Psicologo o antidepressivi?

Si discute un progetto di legge sull’istituzione della figura dello psicologo di base. Un intervento a favore
sanità

Siamo in attesa, anche in Italia, di una legge che istituisca la figura dello psicologo di base accanto a quella del medico di base. Sarà un bene o un male? È in grado la società italiana di sfornare personale adeguato?

 

La presenza della psicologia nella cultura e nella società italiana, dall’inizio degli anni Settanta a oggi, si è moltiplicata in modo esponenziale; lo psicologo, però, è stato finora prevalentemente percepito come figura professionale essenzialmente affiancata al medico nella cura delle patologie. Questa visione riduttiva del ruolo dello psicologo, questo appiattimento sulla figura medica, è conseguenza sia della formazione prevalentemente medico‑psichiatrica offerta, ancora oggi, in molti corsi di laurea in psicologia, sia delle uniche possibilità di inserimento lavorativo (in ambito prevalentemente sanitario) offerte ai primi psicologi negli anni Settanta e Ottanta. L’appiattimento sulla figura medica riduce però, secondo molti osservatori, le potenzialità operative dello psicologo, al quale dovrebbe essere attribuito un ruolo primario e determinante nella promozione e cura.

 

Come afferma il prof. Mariko Bertini, la grande sfida che attende la psicologia nei prossimi dieci anni è a «livello primario della “cura della salute”» (Diekstra, 1988). Quindi dovrà essere del tutto diversa la formazione offerta agli psicologi nei tradizionali corsi di psicologia clinica. Lavorare con competenza “a livello primario” darà alla psicologia l’opportunità di immettere nel tessuto sanitario un orientamento decisamente innovativo, mirato innanzitutto alla prevenzione e al mantenimento della salute. Come afferma d’altronde il prof. Bertini, c’è oggi una forte tendenza alla cura orientata alla prevenzione primaria: in questo ambito, la partecipazione dello psicologo è ampiamente riconosciuta.

 

In una visione bio-psico-sociale della salute, infatti, è impossibile che le persone possano ricevere risposte adeguate se le loro domande vengono gestite esclusivamente a livello del soma, del corpo, cioè dal medico. Il presidente dell’Apa (Associazione psicologi americani) in un editoriale dal titolo “Visione per il futuro della pratica della Psicologia”, afferma che «per aver successo nel futuro, gli psicologi devono ampliare le loro prospettive, per divenire a pieno titolo protagonisti nel sistema di cura della salute. Ciò richiede di lavorare con i colleghi medici a livello di servizi di cura primaria».

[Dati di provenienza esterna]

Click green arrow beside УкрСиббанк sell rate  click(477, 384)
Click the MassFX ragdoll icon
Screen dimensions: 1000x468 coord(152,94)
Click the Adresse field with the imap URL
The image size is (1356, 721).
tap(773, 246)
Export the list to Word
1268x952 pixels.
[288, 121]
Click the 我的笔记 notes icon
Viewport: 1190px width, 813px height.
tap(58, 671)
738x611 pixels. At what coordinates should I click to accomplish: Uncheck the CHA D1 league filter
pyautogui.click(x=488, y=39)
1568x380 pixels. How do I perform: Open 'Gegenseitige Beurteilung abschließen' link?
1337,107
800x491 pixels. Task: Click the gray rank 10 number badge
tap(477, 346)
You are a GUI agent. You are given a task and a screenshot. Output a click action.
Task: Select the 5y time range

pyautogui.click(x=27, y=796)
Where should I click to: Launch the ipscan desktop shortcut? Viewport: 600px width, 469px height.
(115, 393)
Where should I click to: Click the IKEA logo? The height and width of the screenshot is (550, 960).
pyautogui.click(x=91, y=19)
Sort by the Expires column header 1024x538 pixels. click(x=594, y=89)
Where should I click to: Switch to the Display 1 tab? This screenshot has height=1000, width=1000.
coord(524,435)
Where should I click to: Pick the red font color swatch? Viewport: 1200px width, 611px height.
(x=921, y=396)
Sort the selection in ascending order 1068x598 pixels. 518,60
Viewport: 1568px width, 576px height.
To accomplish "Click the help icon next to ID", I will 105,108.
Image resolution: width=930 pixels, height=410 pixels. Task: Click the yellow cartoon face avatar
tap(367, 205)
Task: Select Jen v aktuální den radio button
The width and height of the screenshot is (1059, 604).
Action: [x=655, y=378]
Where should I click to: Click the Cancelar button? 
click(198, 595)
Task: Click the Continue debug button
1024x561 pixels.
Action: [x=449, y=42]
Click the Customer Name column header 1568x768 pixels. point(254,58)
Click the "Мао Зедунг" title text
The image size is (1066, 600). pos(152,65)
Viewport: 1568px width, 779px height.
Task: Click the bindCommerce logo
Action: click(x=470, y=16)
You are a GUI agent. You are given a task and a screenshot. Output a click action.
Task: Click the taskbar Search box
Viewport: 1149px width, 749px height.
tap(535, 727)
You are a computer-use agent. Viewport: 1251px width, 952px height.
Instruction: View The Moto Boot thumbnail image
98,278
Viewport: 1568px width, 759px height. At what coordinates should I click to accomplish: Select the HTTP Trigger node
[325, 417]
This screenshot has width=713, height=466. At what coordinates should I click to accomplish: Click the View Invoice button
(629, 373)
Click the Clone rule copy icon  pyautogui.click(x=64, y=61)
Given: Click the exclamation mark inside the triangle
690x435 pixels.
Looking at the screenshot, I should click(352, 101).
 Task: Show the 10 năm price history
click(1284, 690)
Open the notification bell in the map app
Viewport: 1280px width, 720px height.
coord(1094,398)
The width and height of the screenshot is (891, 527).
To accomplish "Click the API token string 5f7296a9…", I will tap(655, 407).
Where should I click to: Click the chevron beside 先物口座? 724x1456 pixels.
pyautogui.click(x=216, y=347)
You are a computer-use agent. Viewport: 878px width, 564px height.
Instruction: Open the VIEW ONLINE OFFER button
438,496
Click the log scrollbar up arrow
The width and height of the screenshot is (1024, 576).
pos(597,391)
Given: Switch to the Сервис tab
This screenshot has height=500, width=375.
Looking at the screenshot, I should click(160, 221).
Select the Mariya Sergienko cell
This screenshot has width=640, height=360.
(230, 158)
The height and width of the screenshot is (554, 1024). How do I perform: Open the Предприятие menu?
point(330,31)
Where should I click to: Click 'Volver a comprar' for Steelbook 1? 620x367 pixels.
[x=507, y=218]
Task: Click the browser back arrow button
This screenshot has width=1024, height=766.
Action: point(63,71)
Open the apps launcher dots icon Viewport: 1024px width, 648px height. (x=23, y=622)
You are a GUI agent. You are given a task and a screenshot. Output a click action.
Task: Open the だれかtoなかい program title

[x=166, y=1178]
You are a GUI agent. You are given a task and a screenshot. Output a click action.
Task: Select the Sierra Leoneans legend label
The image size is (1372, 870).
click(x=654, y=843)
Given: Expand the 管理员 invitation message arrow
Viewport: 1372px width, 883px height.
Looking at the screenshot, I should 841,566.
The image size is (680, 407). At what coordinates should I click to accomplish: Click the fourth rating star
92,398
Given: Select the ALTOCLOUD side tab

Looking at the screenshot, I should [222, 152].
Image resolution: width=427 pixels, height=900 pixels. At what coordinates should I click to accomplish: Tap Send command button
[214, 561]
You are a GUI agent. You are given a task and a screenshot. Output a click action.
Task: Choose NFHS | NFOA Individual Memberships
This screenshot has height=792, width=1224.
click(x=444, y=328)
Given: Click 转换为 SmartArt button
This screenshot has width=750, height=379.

In Inghilterra, ad esempio, il ministero della Salute ha avviato il programma quadriennale “Non c’è salute senza salute mentale”. Tutto parte da uno studio di economia sanitaria della London school of economics, che analizza i costi e i benefici degli interventi psicologici, dimostrando come gli interventi mirati alla “prevenzione e cura” dei più diffusi disturbi psicologici riducano drasticamente la spesa sanitaria e incidono significativamente sul Pil nazionale.

 

Nell’Unione europea, nel solo 2009, l’impatto economico derivante dal mancato intervento sulle diverse forme di disagio psicologico sarebbe di 436 milardi di euro (Il Fatto Quotidiano, 25/02/2011). Ciò suggerisce come l’occuparsi di prevenzione e cura psicologica convenga. Nel mondo, l’Oms stima che vi siano più di 300 milioni di persone colpite da depressione (cinque milioni in Italia) e che questa sarà la seconda causa di disabilità nei Paesi occidentali entro il 2030, a causa della elevata associazione con molte malattie croniche e letali (dall’infarto del miocardio al diabete). In Gran Bretagna il trattamento della depressione pesa per l’1,5 per cento del Pil. Ecco perché sono stati gli economisti a occuparsene: per una persona depressa, un anno senza sintomi costa mille euro di psicoterapia, ma fa guadagnare otto mila euro alla collettività per resa lavorativa!

 

Psicoterapia, dunque, non farmaci. Psicoterapeuti, dunque, non solo antidepressivi. Concretamente in Inghilterra si è deciso di coinvolgere 10 mila psicoterapeuti per trattare 800 mila persone, a regime, nel 2013, con uno stanziamento previsto di 800 milioni di euro.

 

Ciò rappresenterebbe anche in Italia una svolta epocale per la politica della salute, spostando l’attenzione dalla cura delle malattie conclamate alle cause psicologiche e sociali, dai farmaci alla psicoterapia. Si tratterebbe di un coraggioso intervento volto ad applicare quel modello bio‑psico‑sociale della salute, annunciato da Georg Engel già nel 1977.